Below are some records. Set each one down exactly as it reads.

*** Study material ***

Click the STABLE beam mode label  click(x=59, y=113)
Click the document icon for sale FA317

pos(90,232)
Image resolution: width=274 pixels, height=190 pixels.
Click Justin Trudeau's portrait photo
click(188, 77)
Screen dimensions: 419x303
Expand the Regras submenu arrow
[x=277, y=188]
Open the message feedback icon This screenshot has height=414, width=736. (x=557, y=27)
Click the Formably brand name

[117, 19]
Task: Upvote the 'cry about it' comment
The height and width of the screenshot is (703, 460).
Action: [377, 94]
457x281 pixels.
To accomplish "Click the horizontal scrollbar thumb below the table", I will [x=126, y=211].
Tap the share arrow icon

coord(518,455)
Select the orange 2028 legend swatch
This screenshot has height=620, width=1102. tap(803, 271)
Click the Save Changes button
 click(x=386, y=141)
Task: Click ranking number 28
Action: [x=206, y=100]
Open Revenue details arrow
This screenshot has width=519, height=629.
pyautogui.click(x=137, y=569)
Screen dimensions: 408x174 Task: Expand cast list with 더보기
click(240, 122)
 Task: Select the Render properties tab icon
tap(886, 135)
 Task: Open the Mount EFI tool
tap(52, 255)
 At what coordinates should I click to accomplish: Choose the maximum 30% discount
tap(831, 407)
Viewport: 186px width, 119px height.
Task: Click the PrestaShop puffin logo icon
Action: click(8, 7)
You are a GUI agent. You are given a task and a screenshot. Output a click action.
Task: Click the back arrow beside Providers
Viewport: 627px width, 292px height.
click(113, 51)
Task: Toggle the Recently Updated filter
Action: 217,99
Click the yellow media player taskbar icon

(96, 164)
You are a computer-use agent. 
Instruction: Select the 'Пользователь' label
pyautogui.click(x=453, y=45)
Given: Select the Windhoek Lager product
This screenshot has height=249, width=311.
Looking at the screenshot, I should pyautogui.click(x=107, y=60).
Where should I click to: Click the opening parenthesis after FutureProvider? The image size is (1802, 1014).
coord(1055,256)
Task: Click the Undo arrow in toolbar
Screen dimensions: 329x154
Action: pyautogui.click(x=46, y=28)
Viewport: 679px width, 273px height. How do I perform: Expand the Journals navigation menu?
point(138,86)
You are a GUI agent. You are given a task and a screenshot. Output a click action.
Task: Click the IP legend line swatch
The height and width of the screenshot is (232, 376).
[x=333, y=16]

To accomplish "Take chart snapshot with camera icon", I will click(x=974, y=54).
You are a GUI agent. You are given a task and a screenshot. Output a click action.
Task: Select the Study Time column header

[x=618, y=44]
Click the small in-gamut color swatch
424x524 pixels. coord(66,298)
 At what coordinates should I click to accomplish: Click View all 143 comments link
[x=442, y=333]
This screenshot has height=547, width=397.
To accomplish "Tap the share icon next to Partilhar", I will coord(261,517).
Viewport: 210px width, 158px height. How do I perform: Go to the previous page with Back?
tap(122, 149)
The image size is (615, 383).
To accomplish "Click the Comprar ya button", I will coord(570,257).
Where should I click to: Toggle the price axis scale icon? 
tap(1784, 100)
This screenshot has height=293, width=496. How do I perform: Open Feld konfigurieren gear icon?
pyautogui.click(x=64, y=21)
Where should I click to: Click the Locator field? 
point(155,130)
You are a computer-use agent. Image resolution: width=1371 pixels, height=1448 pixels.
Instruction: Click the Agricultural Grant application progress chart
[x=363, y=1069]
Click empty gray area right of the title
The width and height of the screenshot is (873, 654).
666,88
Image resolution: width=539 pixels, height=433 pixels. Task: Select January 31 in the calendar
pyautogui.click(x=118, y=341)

*** End of Study material ***

• Answer:
Click the STABLE beam mode label  click(x=59, y=113)
Click the document icon for sale FA317

pos(90,232)
Image resolution: width=274 pixels, height=190 pixels.
Click Justin Trudeau's portrait photo
click(188, 77)
Screen dimensions: 419x303
Expand the Regras submenu arrow
[x=277, y=188]
Open the message feedback icon This screenshot has height=414, width=736. (x=557, y=27)
Click the Formably brand name

[117, 19]
Task: Upvote the 'cry about it' comment
The height and width of the screenshot is (703, 460).
Action: [377, 94]
457x281 pixels.
To accomplish "Click the horizontal scrollbar thumb below the table", I will [x=126, y=211].
Tap the share arrow icon

coord(518,455)
Select the orange 2028 legend swatch
This screenshot has height=620, width=1102. tap(803, 271)
Click the Save Changes button
 click(x=386, y=141)
Task: Click ranking number 28
Action: [x=206, y=100]
Open Revenue details arrow
This screenshot has width=519, height=629.
pyautogui.click(x=137, y=569)
Screen dimensions: 408x174 Task: Expand cast list with 더보기
click(240, 122)
 Task: Select the Render properties tab icon
tap(886, 135)
 Task: Open the Mount EFI tool
tap(52, 255)
 At what coordinates should I click to accomplish: Choose the maximum 30% discount
tap(831, 407)
Viewport: 186px width, 119px height.
Task: Click the PrestaShop puffin logo icon
Action: click(8, 7)
You are a GUI agent. You are given a task and a screenshot. Output a click action.
Task: Click the back arrow beside Providers
Viewport: 627px width, 292px height.
click(113, 51)
Task: Toggle the Recently Updated filter
Action: 217,99
Click the yellow media player taskbar icon

(96, 164)
You are a computer-use agent. 
Instruction: Select the 'Пользователь' label
pyautogui.click(x=453, y=45)
Given: Select the Windhoek Lager product
This screenshot has height=249, width=311.
Looking at the screenshot, I should pyautogui.click(x=107, y=60).
Where should I click to: Click the opening parenthesis after FutureProvider? The image size is (1802, 1014).
coord(1055,256)
Task: Click the Undo arrow in toolbar
Screen dimensions: 329x154
Action: pyautogui.click(x=46, y=28)
Viewport: 679px width, 273px height. How do I perform: Expand the Journals navigation menu?
point(138,86)
You are a GUI agent. You are given a task and a screenshot. Output a click action.
Task: Click the IP legend line swatch
The height and width of the screenshot is (232, 376).
[x=333, y=16]

To accomplish "Take chart snapshot with camera icon", I will click(x=974, y=54).
You are a GUI agent. You are given a task and a screenshot. Output a click action.
Task: Select the Study Time column header

[x=618, y=44]
Click the small in-gamut color swatch
424x524 pixels. coord(66,298)
 At what coordinates should I click to accomplish: Click View all 143 comments link
[x=442, y=333]
This screenshot has height=547, width=397.
To accomplish "Tap the share icon next to Partilhar", I will coord(261,517).
Viewport: 210px width, 158px height. How do I perform: Go to the previous page with Back?
tap(122, 149)
The image size is (615, 383).
To accomplish "Click the Comprar ya button", I will coord(570,257).
Where should I click to: Toggle the price axis scale icon? 
tap(1784, 100)
This screenshot has height=293, width=496. How do I perform: Open Feld konfigurieren gear icon?
pyautogui.click(x=64, y=21)
Where should I click to: Click the Locator field? 
point(155,130)
You are a computer-use agent. Image resolution: width=1371 pixels, height=1448 pixels.
Instruction: Click the Agricultural Grant application progress chart
[x=363, y=1069]
Click empty gray area right of the title
The width and height of the screenshot is (873, 654).
666,88
Image resolution: width=539 pixels, height=433 pixels. Task: Select January 31 in the calendar
pyautogui.click(x=118, y=341)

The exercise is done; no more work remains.